** Input data follows **
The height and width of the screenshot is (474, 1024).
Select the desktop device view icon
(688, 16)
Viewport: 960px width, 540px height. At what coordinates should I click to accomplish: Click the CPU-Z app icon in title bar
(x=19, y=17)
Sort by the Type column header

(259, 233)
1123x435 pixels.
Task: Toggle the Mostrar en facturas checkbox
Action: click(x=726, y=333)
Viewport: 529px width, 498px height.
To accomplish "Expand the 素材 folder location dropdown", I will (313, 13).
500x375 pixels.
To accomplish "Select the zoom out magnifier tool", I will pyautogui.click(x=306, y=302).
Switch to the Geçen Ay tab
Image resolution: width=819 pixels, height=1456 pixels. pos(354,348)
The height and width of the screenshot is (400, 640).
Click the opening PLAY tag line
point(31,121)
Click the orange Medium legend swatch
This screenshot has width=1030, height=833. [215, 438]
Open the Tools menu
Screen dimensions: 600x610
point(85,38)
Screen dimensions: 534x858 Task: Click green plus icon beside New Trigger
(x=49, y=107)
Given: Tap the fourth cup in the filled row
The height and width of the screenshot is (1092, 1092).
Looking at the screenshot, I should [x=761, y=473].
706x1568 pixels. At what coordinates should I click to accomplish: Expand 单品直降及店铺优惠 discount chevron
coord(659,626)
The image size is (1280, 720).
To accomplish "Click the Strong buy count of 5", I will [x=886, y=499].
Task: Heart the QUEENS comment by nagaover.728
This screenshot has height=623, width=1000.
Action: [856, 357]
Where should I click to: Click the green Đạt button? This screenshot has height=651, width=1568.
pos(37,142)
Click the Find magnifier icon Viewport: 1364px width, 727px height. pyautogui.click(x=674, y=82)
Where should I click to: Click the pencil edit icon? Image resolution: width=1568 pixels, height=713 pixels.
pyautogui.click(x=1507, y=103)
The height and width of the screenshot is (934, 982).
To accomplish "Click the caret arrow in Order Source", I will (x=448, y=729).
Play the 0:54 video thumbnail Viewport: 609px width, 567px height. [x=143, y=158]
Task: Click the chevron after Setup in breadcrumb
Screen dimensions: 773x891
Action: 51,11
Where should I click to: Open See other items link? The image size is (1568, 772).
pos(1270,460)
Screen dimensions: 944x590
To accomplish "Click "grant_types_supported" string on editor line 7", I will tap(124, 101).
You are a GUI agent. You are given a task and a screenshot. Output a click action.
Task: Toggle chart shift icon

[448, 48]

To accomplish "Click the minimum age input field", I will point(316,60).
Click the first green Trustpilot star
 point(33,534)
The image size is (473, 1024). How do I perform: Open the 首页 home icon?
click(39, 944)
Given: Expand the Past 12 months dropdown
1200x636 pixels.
** End of Input data **
**What to produce**: Please return all lines in the material above that include the word "magnifier".

**Reply to the exercise**:
To accomplish "Select the zoom out magnifier tool", I will pyautogui.click(x=306, y=302).
Click the Find magnifier icon Viewport: 1364px width, 727px height. pyautogui.click(x=674, y=82)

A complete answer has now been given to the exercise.